La storia del colle emerge attraverso i diversi strati di frequentazione umana che si sono sovrapposti nel tempo:
- Preistoria e Protostoria: i ritrovamenti archeologici documentano la presenza di comunità stanziali già nell’Età del Bronzo, testimoniata dal recupero di asce levigate, ceramiche, resti di capanne e punte di freccia.
- Epoca Romana: la collina fungeva da punto di controllo e osservazione del territorio circostante.
- Medioevo: il colle assunse una funzione difensiva con l’edificazione di un castello sulla sommità, di cui oggi rimangono tracce nel terreno e ruderi che ne attestano l’importanza militare.

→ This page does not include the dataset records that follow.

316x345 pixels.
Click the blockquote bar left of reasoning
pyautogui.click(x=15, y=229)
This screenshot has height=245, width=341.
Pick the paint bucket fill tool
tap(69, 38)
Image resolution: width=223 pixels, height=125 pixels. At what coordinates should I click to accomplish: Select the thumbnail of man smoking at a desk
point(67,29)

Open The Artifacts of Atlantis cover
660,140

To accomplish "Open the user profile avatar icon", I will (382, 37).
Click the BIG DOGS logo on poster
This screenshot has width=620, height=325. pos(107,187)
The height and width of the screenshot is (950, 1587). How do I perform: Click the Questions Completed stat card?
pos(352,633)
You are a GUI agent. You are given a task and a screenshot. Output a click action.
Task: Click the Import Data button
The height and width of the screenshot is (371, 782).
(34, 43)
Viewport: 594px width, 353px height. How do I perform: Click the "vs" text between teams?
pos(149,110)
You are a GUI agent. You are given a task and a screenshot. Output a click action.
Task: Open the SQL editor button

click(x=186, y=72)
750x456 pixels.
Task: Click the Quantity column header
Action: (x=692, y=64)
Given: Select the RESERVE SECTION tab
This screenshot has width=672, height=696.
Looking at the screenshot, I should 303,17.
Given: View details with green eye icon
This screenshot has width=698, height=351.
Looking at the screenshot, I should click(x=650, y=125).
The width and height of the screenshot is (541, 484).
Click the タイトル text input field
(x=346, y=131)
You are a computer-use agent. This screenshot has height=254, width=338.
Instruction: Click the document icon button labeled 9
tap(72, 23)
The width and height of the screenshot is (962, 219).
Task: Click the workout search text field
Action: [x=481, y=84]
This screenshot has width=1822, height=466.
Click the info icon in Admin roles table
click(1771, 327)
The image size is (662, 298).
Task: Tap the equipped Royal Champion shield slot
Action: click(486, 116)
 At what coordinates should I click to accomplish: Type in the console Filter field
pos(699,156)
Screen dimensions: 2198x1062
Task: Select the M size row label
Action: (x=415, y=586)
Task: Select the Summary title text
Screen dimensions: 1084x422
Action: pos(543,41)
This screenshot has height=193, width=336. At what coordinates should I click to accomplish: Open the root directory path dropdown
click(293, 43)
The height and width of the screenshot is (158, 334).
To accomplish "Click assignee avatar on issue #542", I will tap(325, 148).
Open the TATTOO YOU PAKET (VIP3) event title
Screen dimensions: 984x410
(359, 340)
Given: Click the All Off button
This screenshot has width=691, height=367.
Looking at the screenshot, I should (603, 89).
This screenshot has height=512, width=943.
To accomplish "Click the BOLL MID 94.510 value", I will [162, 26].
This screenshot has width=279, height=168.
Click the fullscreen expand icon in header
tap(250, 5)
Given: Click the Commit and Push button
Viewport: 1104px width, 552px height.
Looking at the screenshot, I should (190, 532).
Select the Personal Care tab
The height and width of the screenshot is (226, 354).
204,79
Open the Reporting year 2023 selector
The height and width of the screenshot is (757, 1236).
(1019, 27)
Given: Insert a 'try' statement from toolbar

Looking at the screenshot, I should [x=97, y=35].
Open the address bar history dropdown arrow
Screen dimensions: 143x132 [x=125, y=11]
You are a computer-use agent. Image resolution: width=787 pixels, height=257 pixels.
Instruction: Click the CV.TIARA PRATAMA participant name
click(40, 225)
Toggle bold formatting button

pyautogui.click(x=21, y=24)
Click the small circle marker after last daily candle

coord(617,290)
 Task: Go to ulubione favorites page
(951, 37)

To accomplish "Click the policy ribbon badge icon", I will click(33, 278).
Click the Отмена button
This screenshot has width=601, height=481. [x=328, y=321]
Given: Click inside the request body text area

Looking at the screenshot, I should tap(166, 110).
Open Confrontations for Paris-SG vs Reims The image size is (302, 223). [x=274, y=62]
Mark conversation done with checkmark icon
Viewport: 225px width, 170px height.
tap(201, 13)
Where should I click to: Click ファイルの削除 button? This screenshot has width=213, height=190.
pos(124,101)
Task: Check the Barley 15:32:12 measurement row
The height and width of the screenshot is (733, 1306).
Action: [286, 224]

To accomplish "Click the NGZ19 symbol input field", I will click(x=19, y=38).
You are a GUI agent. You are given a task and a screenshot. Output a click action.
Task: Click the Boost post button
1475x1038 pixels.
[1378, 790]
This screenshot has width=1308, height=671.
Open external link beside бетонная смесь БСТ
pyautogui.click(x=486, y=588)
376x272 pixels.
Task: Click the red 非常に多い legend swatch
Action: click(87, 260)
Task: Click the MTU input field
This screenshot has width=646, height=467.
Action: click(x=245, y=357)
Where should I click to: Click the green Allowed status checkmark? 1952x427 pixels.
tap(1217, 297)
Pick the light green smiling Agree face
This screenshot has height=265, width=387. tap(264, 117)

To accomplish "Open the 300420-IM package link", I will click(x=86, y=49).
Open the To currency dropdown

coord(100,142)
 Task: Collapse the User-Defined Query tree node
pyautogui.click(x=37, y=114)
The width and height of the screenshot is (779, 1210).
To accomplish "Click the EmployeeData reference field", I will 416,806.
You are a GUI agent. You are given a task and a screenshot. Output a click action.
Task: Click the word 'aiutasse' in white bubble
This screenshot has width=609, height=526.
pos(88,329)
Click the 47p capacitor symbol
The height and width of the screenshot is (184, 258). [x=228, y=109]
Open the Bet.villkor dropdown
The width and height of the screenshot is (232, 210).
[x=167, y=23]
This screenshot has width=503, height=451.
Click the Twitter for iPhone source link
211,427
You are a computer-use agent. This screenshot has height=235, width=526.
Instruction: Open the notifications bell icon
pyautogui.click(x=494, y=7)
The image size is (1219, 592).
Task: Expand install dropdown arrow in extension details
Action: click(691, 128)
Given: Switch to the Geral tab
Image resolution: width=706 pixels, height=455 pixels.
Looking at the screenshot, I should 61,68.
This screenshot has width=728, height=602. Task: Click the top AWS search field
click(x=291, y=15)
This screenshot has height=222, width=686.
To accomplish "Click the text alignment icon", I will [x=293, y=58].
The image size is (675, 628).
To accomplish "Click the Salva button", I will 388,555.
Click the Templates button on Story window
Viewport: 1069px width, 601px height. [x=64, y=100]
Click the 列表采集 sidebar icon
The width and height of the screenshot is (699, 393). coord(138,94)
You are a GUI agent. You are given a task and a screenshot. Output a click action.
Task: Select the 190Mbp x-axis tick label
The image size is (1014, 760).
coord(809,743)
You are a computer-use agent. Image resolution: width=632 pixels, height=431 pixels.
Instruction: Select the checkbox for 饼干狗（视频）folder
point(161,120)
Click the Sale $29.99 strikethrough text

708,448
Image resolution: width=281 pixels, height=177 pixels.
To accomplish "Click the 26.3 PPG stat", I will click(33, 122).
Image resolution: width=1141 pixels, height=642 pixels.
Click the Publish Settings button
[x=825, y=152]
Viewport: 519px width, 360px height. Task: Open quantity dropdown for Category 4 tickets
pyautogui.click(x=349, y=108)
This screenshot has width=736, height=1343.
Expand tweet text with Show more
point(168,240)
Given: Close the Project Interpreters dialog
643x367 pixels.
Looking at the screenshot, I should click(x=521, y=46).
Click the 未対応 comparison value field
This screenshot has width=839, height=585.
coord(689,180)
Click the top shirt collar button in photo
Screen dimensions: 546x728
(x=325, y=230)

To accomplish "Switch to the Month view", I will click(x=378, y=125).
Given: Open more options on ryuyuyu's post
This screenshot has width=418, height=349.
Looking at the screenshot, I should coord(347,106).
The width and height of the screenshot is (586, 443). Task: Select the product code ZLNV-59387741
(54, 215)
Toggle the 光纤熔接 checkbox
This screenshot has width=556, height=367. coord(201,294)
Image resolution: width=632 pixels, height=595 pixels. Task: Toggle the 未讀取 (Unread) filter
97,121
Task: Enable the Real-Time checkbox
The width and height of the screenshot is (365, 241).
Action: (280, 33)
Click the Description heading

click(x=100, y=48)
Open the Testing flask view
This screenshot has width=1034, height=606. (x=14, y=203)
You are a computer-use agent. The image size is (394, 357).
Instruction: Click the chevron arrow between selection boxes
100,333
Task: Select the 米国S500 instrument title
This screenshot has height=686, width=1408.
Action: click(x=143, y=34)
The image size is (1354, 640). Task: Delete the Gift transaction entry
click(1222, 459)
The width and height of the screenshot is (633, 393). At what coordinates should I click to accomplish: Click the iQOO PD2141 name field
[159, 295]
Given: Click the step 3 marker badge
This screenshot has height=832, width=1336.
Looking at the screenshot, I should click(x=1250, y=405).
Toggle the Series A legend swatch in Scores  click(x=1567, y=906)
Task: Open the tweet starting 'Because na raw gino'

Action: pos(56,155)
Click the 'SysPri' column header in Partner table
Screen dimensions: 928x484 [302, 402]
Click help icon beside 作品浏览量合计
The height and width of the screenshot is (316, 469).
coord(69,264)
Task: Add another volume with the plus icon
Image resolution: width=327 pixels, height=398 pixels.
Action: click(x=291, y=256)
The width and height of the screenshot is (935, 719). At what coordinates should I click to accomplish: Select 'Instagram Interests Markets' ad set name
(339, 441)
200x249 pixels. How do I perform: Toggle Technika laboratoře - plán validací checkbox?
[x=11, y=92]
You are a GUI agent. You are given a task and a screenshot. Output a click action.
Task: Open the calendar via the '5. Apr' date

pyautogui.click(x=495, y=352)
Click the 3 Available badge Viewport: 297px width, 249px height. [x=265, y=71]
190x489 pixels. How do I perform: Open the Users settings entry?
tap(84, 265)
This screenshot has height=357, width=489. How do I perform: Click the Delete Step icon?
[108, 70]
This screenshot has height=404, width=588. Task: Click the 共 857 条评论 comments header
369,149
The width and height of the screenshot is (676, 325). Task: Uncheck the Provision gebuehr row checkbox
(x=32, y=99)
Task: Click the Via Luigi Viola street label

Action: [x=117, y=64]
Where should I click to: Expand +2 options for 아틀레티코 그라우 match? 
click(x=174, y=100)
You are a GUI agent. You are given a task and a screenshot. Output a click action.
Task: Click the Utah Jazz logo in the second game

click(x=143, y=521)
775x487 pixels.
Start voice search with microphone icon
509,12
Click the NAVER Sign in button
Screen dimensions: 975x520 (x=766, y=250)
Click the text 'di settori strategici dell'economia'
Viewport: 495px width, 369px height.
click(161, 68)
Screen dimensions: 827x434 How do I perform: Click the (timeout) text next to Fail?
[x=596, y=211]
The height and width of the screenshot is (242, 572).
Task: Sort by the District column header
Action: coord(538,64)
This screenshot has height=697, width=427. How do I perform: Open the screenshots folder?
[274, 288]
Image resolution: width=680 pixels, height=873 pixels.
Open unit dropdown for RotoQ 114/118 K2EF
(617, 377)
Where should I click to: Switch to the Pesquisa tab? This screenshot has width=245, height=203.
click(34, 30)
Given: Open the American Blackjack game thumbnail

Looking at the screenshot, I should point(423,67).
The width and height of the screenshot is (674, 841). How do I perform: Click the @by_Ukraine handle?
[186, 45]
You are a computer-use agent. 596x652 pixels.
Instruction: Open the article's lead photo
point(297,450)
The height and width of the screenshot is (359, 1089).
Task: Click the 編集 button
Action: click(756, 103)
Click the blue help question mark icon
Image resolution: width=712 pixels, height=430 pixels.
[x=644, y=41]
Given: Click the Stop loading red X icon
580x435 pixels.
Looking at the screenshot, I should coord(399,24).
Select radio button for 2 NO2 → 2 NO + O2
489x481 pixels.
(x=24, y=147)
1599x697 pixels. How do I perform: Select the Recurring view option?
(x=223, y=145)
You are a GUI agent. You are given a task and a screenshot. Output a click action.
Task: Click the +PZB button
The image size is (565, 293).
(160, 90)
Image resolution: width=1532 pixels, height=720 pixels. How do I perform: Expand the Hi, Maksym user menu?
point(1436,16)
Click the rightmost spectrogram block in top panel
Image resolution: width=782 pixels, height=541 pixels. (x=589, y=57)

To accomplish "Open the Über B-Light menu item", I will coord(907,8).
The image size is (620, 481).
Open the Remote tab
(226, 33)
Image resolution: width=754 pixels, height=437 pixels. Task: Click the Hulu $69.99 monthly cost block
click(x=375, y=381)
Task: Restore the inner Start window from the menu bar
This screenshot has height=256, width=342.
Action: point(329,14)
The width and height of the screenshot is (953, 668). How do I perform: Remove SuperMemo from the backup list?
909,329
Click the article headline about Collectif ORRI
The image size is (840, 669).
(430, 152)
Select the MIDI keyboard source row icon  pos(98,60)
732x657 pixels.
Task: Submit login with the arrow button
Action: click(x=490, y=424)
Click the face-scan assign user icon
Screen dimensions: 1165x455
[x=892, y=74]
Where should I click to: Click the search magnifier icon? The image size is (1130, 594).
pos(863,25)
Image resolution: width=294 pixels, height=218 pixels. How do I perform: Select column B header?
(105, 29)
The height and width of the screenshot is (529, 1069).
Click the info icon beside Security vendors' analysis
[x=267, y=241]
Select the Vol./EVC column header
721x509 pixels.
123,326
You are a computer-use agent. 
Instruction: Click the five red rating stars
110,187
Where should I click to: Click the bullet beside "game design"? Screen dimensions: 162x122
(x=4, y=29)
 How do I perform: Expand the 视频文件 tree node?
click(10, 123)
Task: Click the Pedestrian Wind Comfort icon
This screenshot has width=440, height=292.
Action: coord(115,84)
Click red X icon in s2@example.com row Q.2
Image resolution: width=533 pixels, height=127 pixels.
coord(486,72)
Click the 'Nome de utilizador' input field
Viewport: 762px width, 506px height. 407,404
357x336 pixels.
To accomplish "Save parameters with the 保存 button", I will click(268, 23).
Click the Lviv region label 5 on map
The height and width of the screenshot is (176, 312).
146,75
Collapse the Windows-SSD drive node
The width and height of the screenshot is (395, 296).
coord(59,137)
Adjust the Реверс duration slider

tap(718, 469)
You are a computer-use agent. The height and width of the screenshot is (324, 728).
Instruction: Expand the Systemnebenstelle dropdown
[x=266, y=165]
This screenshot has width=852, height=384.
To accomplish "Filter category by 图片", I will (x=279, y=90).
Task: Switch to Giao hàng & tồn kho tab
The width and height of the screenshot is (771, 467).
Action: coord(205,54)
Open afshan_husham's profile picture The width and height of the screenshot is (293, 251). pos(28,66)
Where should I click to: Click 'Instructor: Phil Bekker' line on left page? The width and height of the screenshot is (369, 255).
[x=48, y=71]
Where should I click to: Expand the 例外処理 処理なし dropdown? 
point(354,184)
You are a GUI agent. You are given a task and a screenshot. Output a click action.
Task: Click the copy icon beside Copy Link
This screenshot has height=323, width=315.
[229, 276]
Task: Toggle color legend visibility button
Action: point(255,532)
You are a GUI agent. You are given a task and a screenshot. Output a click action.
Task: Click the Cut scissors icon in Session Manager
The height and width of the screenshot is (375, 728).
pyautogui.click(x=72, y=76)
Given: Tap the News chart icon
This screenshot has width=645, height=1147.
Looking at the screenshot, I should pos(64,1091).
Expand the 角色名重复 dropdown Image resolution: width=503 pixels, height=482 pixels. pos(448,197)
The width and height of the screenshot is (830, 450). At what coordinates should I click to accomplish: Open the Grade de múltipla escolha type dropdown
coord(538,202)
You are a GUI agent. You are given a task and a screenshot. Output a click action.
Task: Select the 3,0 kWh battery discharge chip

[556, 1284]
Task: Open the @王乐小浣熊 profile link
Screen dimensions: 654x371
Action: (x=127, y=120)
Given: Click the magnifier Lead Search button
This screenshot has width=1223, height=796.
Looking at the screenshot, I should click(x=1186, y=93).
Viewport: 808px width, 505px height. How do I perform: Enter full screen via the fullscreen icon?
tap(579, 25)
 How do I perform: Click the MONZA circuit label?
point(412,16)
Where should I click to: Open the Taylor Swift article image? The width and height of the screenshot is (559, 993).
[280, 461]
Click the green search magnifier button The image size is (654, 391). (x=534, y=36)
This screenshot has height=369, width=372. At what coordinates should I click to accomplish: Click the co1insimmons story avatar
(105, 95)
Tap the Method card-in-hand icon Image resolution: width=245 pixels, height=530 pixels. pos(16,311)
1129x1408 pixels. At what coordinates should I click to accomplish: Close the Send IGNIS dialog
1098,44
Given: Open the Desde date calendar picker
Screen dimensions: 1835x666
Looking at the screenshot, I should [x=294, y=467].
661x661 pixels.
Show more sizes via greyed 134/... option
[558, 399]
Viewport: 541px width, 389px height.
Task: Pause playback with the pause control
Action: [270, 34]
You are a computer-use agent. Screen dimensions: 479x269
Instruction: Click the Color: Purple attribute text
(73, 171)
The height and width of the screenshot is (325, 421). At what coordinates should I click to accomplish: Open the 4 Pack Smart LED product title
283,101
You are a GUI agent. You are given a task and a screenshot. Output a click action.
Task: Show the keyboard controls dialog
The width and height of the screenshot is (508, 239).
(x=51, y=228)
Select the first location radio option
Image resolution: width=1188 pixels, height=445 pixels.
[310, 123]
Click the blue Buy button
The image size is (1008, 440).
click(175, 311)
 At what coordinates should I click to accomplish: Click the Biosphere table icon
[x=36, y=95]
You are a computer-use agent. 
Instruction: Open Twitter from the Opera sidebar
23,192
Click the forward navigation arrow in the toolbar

Sulla sommità sorge la Chiesetta della Rocca, uno degli edifici religiosi più antichi della zona, che per secoli ha rappresentato la pieve e il punto di riferimento spirituale per numerose comunità limitrofe. Ai piedi del colle si estende il Brolo, un’area di circa 40.000 m² originariamente concepita come giardino agricolo chiuso e produttivo al servizio delle ville nobiliari. Recuperato dal Comune nel 2003, il Brolo conserva la memoria della sua economia domestica attraverso la presenza di alberi da frutto storici.
Oggi il Brolo è un parco pubblico che unisce la funzione educativa a quella ricreativa. Lungo i sentieri che salgono verso la cima è possibile osservare siti storici come l’antica ghiacciaia restaurata, che documenta i metodi di conservazione degli alimenti precedenti all’epoca industriale. Dalla sommità, il panorama sulle Piccole Dolomiti, sulla pianura vicentina e sui Colli Berici trasforma il paesaggio stesso in un documento storico, offrendo una continuità visiva tra il passato preistorico e il presente della comunità.